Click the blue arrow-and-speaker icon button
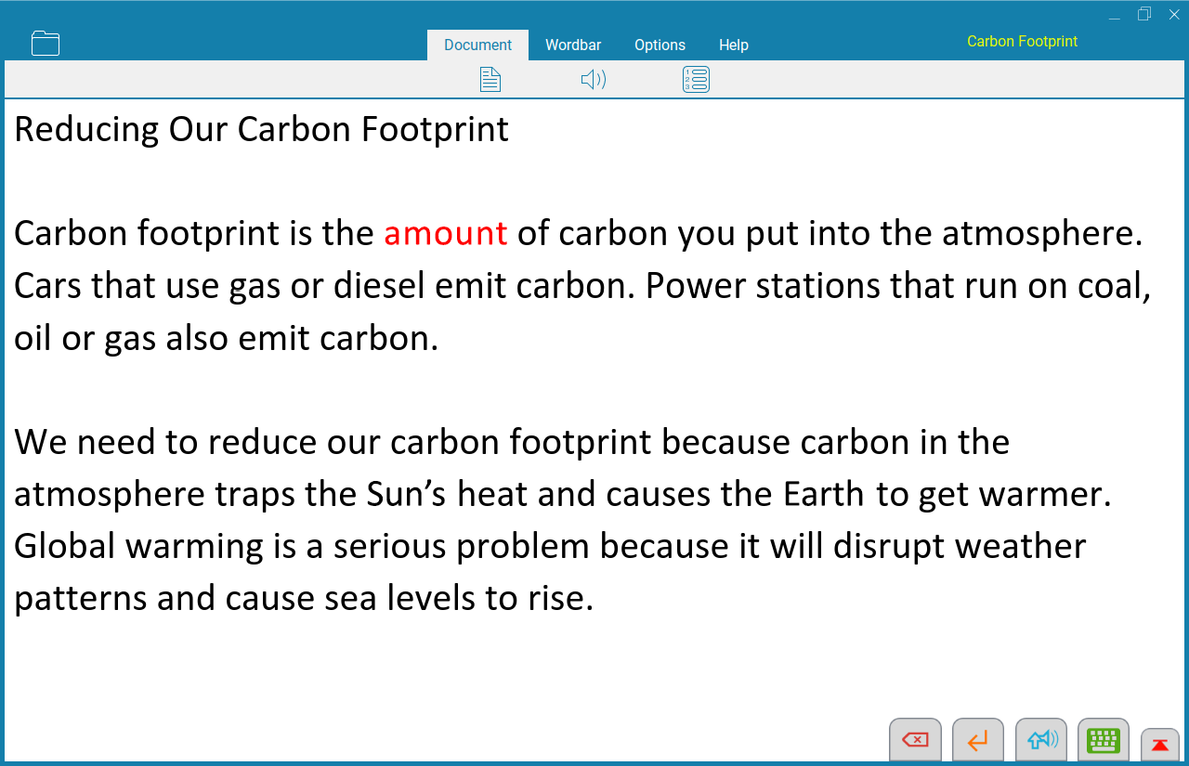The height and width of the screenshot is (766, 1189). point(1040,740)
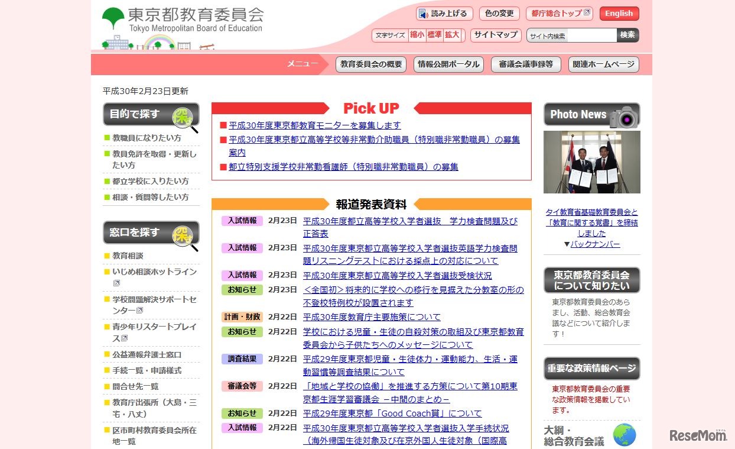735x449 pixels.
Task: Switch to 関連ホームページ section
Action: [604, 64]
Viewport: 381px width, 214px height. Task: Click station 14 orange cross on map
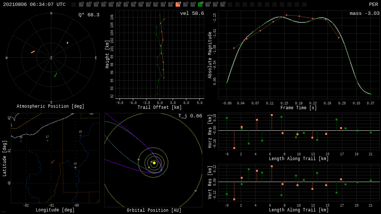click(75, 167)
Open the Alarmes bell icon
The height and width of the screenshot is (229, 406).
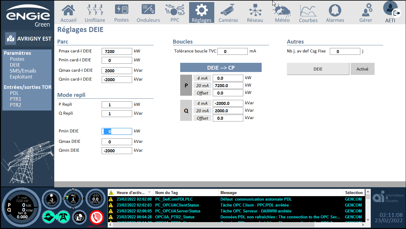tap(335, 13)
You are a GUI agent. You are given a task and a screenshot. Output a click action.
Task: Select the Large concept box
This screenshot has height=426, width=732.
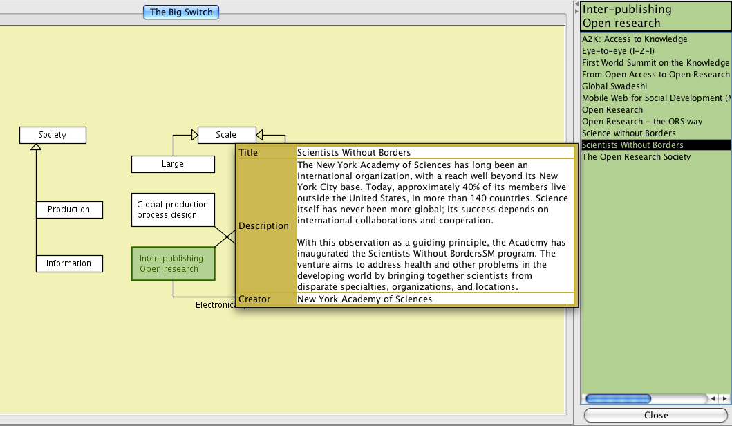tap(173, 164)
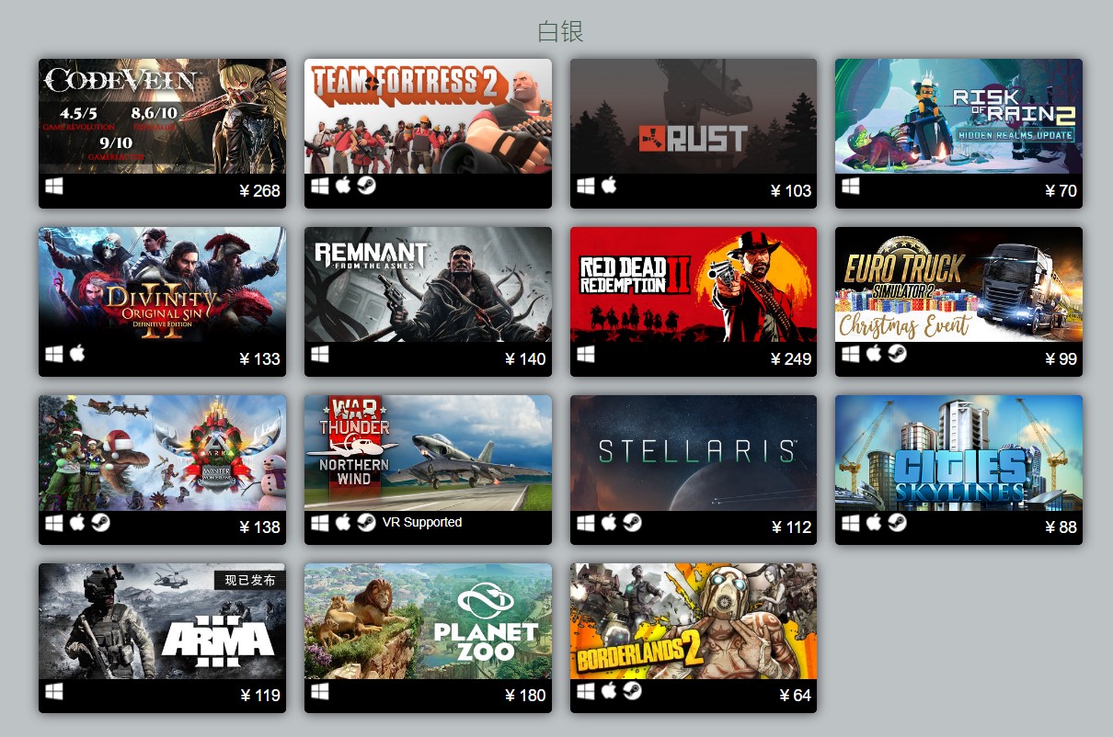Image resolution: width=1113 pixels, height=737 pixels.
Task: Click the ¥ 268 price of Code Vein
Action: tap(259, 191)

--------------------------------

- **ACTIVITY**
What the answer needs is every line from the one with "Open the Alarmes bell icon" through the last line of the data, reproduced word for word and with pictures omitted.

- **EXERCISE RESULT**
Open the Alarmes bell icon
The height and width of the screenshot is (229, 406).
tap(335, 13)
You are a GUI agent. You are given a task and a screenshot. Output a click action.
Task: Select the Large concept box
This screenshot has height=426, width=732.
tap(173, 164)
Image resolution: width=1113 pixels, height=737 pixels.
Task: Click the ¥ 268 price of Code Vein
Action: tap(259, 191)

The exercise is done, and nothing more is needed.